**EXCERPT TO READ:**
No one will ever argue that the Pzkw (for panzerkampfwagen, armored fighting vehicle) Mark III was the best tank of the war. In speed, armor, and firepower, the Mark III was middling at best. But while never the best in any of these ratings, it was good enough at all of them, a jack-of-all-trades with no obvious weaknesses. The Mark III also had one real advantage: a three-man turret that let the loader and gunner do their things while the commander concentrated on the overall tactical situation, a feature soon to become standard in international tank design. Finally, like the Wehrmacht itself, it was flexible enough to change and capable of almost infinite variation. It began the war with a 37mm main gun, received the 50mm gun in 1941, and then, in its final incarnation (the Model N), a 75mm. Even after production ended in 1943, its chassis continued to serve as the hull for the ubiquitous German turretless assault gun, the StuG III.
Its Big Moment: Gazala
Give well-trained crews and a solid commander even a mediocre weapon and watch the sparks fly. In May 1942 General Erwin Rommel’s Panzerarmee Afrika launched a great offensive against the British Eighth Army in its fortified position at Gazala, west of Tobruk. Moving a gigantic armored force—including his entire complement of panzers, mostly Mark IIIs—into the deep desert overnight, he drove into the British flank and rear just as the sun was coming up. At first, British soldiers thought they were seeing a sandstorm on the horizon, but the situation clarified with awful suddenness. “It was,” a British soldier later wrote, “the whole of Rommel’s command in full cry straight for us.” It was the signal moment of Rommel’s career and the apotheosis of a tank that rarely gets the kudos it deserves.
T-34: The Champ
The T-34 was the finest tank of World War II. An amalgam of American inspiration (in the form of the Christie tank design) and the Soviet penchant for innovative military thinking, the T-34 had it all: nice wide treads for maneuver over mud, snow, and Russia’s primitive roads; the best tank gun in the world at the time (the 76.2mm); canted armor for increased protection; and perhaps above all, mechanical reliability. Its appearance in 1941 came as a major shock to the Germans and inflicted crippling losses on them all the way from the border to Moscow. Indeed, more than any other weapon, the T-34 was responsible for the survival of the Soviet Union in that terrible first campaigning season.
When the tides shifted and the Red Army transitioned over to the offensive, the T-34 came into its own. All the great moments of the 1942 campaign—Stalingrad, the counterblows in the Caucasus, the helter-skelter lunge from the Volga to the Don to the Dnieper in one seamless campaign—featured the T-34. Finally, even when the state of the art had passed the T-34 by, the Soviets simply stuck a bigger gun in it, the 85mm. The T-34/85 would be in the thick of it for the rest of the war, fighting all the way into Berlin.

**EXCERPTED DATA:**
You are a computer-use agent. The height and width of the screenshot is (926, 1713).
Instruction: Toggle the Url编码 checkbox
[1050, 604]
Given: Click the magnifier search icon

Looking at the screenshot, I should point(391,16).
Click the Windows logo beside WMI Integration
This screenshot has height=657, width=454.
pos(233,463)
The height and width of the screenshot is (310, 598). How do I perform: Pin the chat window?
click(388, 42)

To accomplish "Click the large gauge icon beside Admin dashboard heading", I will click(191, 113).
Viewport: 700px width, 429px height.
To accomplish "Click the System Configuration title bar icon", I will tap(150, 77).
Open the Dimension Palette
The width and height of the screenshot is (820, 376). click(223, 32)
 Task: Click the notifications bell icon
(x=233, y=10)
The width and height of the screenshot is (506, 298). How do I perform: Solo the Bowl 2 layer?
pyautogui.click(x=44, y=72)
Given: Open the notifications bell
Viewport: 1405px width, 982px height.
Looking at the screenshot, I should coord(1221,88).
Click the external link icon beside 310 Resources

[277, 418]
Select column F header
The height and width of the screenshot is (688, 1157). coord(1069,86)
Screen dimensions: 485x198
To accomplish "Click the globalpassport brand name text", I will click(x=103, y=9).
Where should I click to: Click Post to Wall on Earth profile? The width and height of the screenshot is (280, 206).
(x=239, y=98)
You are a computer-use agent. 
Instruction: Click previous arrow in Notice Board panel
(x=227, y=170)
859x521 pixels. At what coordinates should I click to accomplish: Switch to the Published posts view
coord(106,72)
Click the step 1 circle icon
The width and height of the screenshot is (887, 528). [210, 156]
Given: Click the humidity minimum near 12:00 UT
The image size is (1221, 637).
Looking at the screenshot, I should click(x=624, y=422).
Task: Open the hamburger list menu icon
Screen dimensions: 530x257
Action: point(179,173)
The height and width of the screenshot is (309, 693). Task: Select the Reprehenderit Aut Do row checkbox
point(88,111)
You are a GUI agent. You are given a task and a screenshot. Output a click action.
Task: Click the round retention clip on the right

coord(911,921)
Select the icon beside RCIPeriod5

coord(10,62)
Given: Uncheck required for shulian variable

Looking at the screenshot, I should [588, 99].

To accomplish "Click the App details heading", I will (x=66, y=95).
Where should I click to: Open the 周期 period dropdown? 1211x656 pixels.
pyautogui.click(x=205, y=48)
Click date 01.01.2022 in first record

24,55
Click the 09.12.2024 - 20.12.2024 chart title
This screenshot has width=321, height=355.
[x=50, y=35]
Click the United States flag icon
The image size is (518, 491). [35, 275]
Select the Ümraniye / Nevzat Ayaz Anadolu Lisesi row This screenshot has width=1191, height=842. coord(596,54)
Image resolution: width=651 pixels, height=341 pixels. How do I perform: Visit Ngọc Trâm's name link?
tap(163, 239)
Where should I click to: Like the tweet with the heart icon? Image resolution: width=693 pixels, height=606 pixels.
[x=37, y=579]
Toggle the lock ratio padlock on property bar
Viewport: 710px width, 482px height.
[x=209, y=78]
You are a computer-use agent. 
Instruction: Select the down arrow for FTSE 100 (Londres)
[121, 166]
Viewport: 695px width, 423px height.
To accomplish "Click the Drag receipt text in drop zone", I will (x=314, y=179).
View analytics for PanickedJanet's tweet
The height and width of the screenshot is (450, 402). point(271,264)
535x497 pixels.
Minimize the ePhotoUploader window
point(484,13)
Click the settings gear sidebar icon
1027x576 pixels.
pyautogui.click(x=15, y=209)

**DIRECTIONS:**
From the text about the Mark III and T-34 tanks, list every gun caliber it mentions.

**YOUR SOLUTION:**
37mm, 50mm, 75mm, 76.2mm, 85mm